6.1.1. Enhanced rate control algorithm for target server
The target restriction function MUST use the type of algorithm
defined as the default in [RFC7415], including multiple priorities as
per section 3.5.2, and with the following additional features:
o An additional bucket 'discard' threshold TAU* that is greater than
any other threshold. Whenever a request (including those that are
exempt) is received and the fill is greater than TAU*, then the
request is discarded, i.e. ignored without sending a response.
o The bucket fill is increased when rejecting a request as well as
when admitting one. The increase fill amount represents the cost
of rejection and will be system dependent. Some possibilities are
outlined in section 6.1.4. The fill is NOT increased when
discarding a request.
Isomorphic algorithms that give identical behaviour may be used as
alternatives to a leaky bucket, e.g. a token bank rather than a leaky
bucket, whereby the bank is filled with tokens at a rate equal to the
leak rate, and that take account of the cost of rejection and allow
discard of requests in a similar way.
Note: The algorithm described in [RFC7415] compares the bucket fill
with a reject or 'tolerance' threshold before admitting a request, so
that if admitted the fill may increase above the threshold. Similar
rate control behaviour results if the fill comparison is made
assuming that the request would have been admitted (even if it then
isn't), in which case the fill cannot increase above the threshold
for that request on admission, although it can on rejection. In the
latter case the maximum fill of the bucket is the discard threshold,
whereas in the former case the maximum fill will be the discard
threshold plus the maximum increase on rejection.

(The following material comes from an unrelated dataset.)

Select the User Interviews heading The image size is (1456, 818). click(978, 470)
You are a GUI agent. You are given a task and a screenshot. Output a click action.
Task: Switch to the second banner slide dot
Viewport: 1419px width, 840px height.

The original algorithm, without the above enhancements, which is used
for the source restriction function (since discard is forbidden at
this point), is in fact a special case of the enhanced algorithm,
obtained simply by setting a 0 cost of rejection. As long as the
discard threshold TAU* is sufficiently larger than the highest reject
threshold, it will have no effect since the fill cannot attain TAU*.
Williams et al Expires April 3, 2020 [Page 13]
Internet-Draft SIP Non-eXempt Rate Control October 2019
6.1.2. Rate controller allocation and treatment of requests for a target
server
When a target server activates overload control it MUST derive a
maximum non-exempt rate - the control rate - for every source from
which it receives SIP traffic. It SHOULD allocate a rate controller
of the type defined in section 6.1.1 to control traffic from every
source that is non-compliant and it MUST allocate one for any non-
compliant source where the received non-exempt rate exceeds the
control rate.
To guard against any non-conformant sources the target MAY allocate a
rate controller against compliant sources as well. This would be
desirable for less trusted or less tested connections, but may be
deemed unnecessary within a trusted or wholly owned network domain.
Every request from the source MUST query the restrictor on arrival at
the target, including requests that are exempt from restriction at
the source. As a result the request may be
o admitted,
o rejected with response, but only if the request is non-exempt,
o discarded, possibly even if the request is exempt (under an
extreme condition defined in section 6.1.1, depending upon the
leaky bucket implementation variant).
To discard means that the request is ignored, i.e. the receiving
target does not take any further action (such as returning a SIP
response), apart from possibly counting the discard action e.g. for
management statistics.
6.1.3. Summary of performance characteristics of the solution
As shown in section 6.1.4 the solution has the following desirable
behaviour:
o For a request arrival rate up to the control (oc) rate derived by
the target, requests will be processed normally;
o As the request arrival rate rises above the control rate, the rate
of admitted requests decreases and the remainder are rejected;
Williams et al Expires April 3, 2020 [Page 14]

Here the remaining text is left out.